Data Preparation & Heterogeneity

Overview

Data preparation in federated learning differs from centralized ML because:

  • Each site has its own local dataset that cannot be inspected centrally

  • Data distributions across sites are often non-IID (not identically distributed)

  • Feature schemas must be aligned without sharing raw data

  • Data quality varies across sites

This guide covers practical approaches to these challenges.

Data Heterogeneity (Non-IID Data)

In federated learning, data across sites is often non-IID (not independently and identically distributed). Sites may have different label distributions, feature distributions, or dataset sizes.
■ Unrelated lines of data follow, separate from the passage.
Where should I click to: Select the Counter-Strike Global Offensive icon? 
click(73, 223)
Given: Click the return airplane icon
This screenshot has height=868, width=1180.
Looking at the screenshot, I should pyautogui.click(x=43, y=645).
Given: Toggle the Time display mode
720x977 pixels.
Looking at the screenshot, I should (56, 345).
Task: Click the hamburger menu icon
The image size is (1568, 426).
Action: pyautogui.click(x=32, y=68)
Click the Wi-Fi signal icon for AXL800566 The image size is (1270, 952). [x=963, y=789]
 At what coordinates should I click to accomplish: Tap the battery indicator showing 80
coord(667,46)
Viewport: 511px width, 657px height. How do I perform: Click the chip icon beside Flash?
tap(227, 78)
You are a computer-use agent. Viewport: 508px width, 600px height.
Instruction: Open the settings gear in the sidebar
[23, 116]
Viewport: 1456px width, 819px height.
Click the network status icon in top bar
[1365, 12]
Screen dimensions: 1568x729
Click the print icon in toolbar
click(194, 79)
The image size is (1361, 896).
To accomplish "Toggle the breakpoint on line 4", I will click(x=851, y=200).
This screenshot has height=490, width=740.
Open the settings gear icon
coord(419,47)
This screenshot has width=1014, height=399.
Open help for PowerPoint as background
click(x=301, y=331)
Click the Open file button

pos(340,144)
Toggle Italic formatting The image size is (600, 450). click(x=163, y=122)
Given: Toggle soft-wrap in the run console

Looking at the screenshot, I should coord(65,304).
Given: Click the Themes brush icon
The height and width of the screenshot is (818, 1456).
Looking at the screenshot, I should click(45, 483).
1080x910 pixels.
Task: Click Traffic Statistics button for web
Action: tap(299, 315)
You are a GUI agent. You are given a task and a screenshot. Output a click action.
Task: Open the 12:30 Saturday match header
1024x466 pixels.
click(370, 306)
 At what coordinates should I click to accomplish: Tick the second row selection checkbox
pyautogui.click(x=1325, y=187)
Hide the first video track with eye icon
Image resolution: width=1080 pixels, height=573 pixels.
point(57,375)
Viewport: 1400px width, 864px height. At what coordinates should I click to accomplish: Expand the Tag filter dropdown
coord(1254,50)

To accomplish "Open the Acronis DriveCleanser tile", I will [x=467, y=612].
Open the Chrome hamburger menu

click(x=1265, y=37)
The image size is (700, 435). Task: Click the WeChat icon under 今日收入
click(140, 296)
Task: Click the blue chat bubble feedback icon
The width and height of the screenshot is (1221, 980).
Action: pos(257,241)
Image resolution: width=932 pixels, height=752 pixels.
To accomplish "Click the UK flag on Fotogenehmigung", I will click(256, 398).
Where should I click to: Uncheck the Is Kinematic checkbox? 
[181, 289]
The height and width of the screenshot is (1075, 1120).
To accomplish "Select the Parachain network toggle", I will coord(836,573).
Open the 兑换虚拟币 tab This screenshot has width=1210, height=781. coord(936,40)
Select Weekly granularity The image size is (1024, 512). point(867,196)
This heterogeneity can slow convergence and reduce model accuracy compared to centralized training.

Mitigation strategies with examples:

  • FedProx – Adds a proximal regularization term to prevent client models from drifting too far from the global model during local training

  • SCAFFOLD – Uses control variates to correct for client drift, significantly improving convergence on highly heterogeneous data

Federated Data Exploration

Before training, use Federated Statistics to understand data distributions across sites without sharing raw data:

User Alignment for Vertical FL

In vertical federated learning, different sites hold different features for overlapping users. Before training, sites must identify their common users without revealing their full datasets.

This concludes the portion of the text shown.